Where $espod is the name of one of your Elasticsearch pods. You may have multiple definitions for a field, one for each index in which the field is defined. In origin-aggregated-logging, we create a new index for each day and for each namespace, so you may have many such definitions, and you may have different definitions, if some other index has "field2" with a different type. With the _mapping command above, the fields are listed by index. You can use a tool like jq to parse apart the JSON returned.

Can I force Elasticsearch to store everything as a string?
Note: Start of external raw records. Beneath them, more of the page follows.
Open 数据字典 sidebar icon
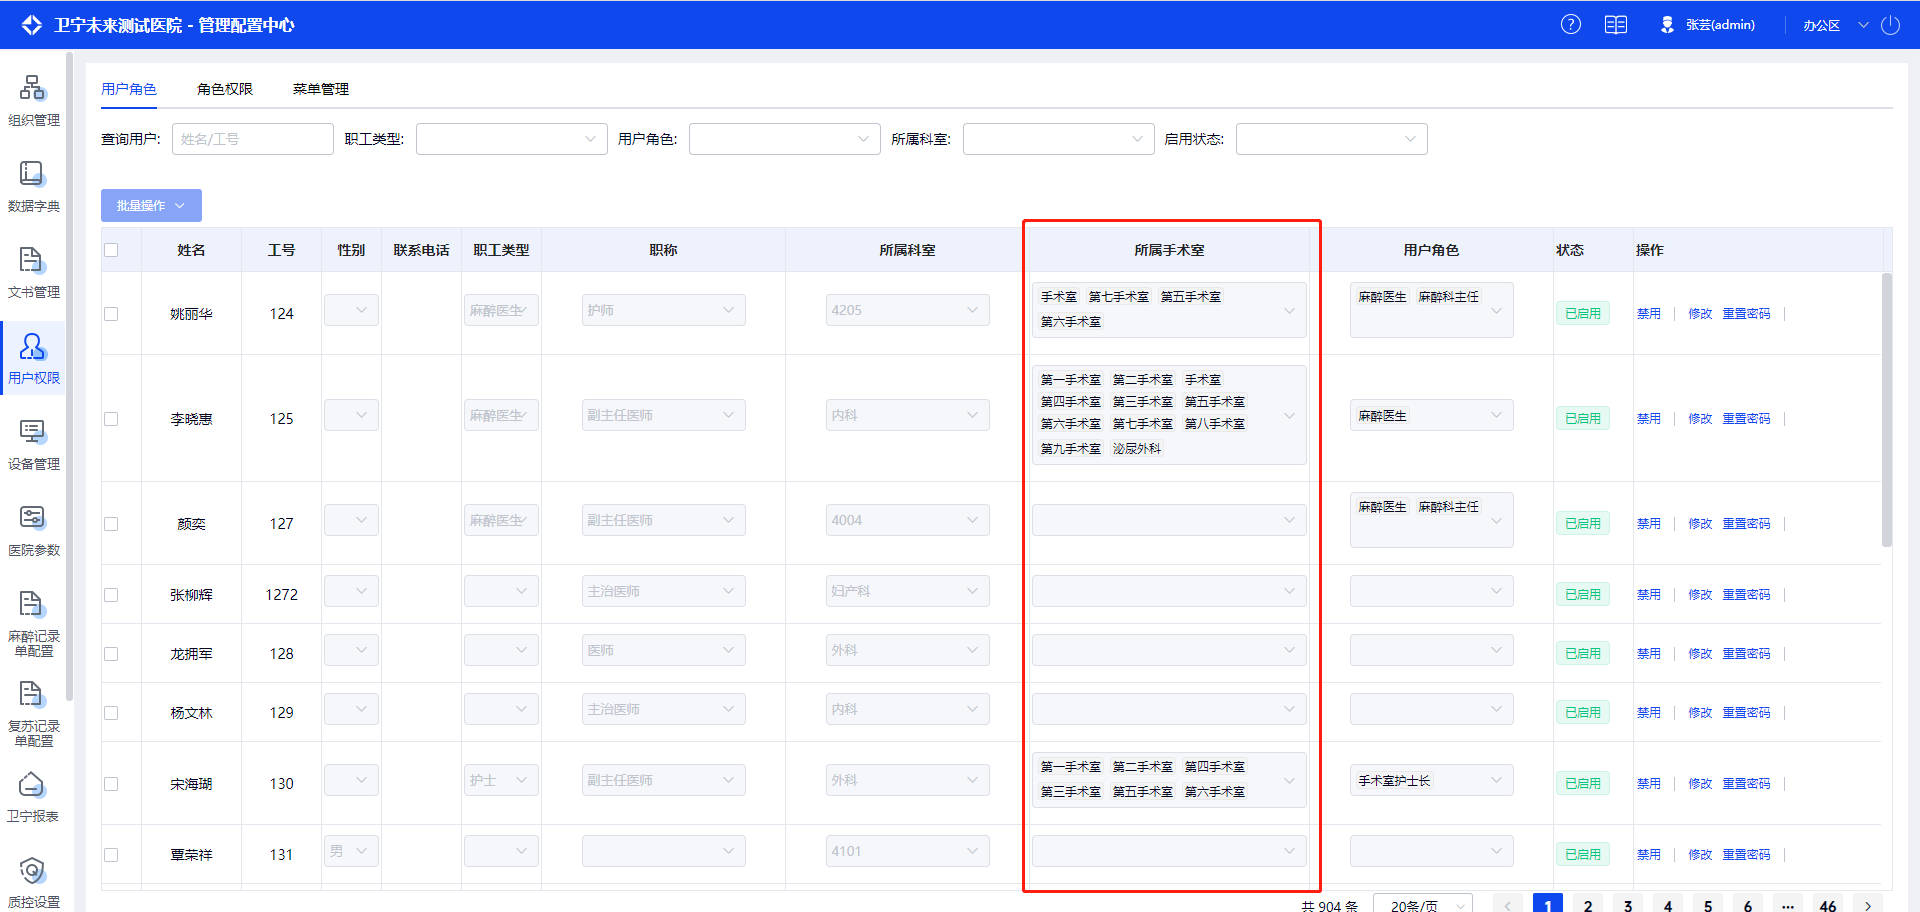This screenshot has height=912, width=1920. [x=33, y=186]
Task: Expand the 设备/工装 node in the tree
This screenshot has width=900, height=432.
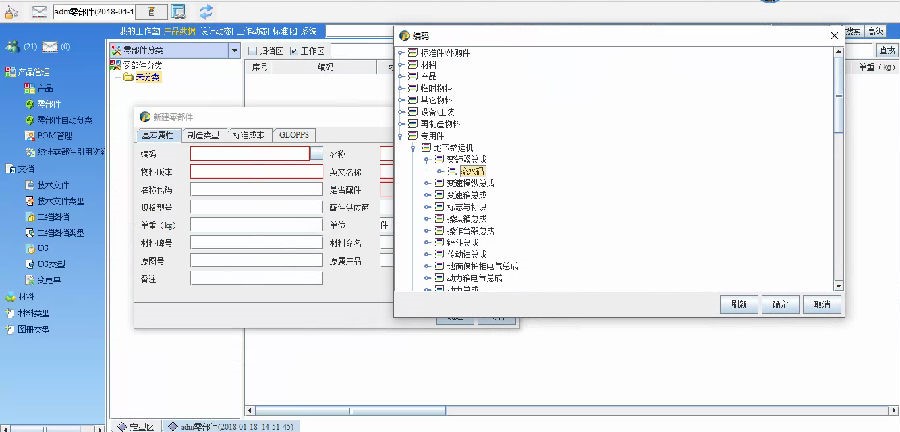Action: tap(401, 111)
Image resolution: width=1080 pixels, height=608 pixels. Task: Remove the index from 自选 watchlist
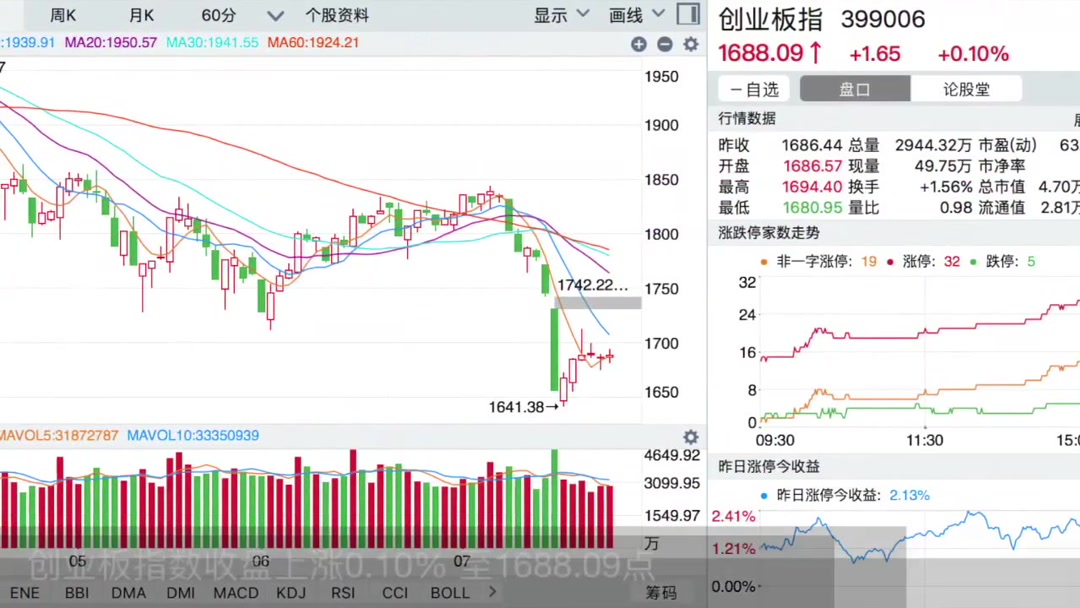pos(754,89)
Not exactly. Using the dynamic templates API you might consider adding a dynamic mapping that forces every value to be a string:

{
    "order": 20,
    "mappings": {
      "_default_": {
        "dynamic_templates": [
        {
          "force_all_to_string": {
            "match_mapping_type": "*",
            "mapping": {
              "type": "text",
              "fields": {
                "raw": {
                  "type":  "keyword",
                  "ignore_above": 256
                }
              }
            }
          }
        }
        ]
      }
    },
    "template": ".operations.*"
}
cat force_string_template.json | oc exec -i -c elasticsearch $espod -- es_util --query=_template/force_all_to_string -X PUT -d@-

And that seems to work for some types:

oc exec -c elasticsearch $espod -- es_util --query=.operations.2019.03.23/com.redhat.viaq.common?pretty -XPOST -d '{"field1":"stringval"}'
{
  "_index" : ".operations.2019.03.23",
  "_type" : "com.redhat.viaq.common",
  "_id" : "AWmiLVg1uPjkpmElglqW",
  "_version" : 1,
  "result" : "created",
  "_shards" : {
    "total" : 1,
    "successful" : 1,
    "failed" : 0
  },
  "created" : true
}

Now I can add a numeric field1 value which will be converted to a string:

oc exec -c elasticsearch $espod -- es_util --query=.operations.2019.03.23/com.redhat.viaq.common?pretty -XPOST -d '{"field1":1000}'
{
  "_index" : ".operations.2019.03.23",
  "_type" : "com.redhat.viaq.common",
  "_id" : "AWmiLdOnuPjkpmElglqY",
  "_version" : 1,
  "result" : "created",
  "_shards" : {
    "total" : 1,
    "successful" : 1,
    "failed" : 0
  },
  "created" : true
}

However, if field1 is a Hash or Array:

oc exec -c elasticsearch $espod -- es_util --query=.operations.2019.03.23/com.redhat.viaq.common?pretty -XPOST -d '{"field1":{"field11":"value"}}'
{
  "error" : {
    "root_cause" : [
      {
        "type" : "mapper_parsing_exception",
        "reason" : "failed to parse [field1]"
      }
    ],
    "type" : "mapper_parsing_exception",
    "reason" : "failed to parse [field1]",
    "caused_by" : {
      "type" : "illegal_state_exception",
      "reason" : "Can't get text on a START_OBJECT at 1:11"
    }
  },
  "status" : 400
}

Elasticsearch cannot convert the value to a string.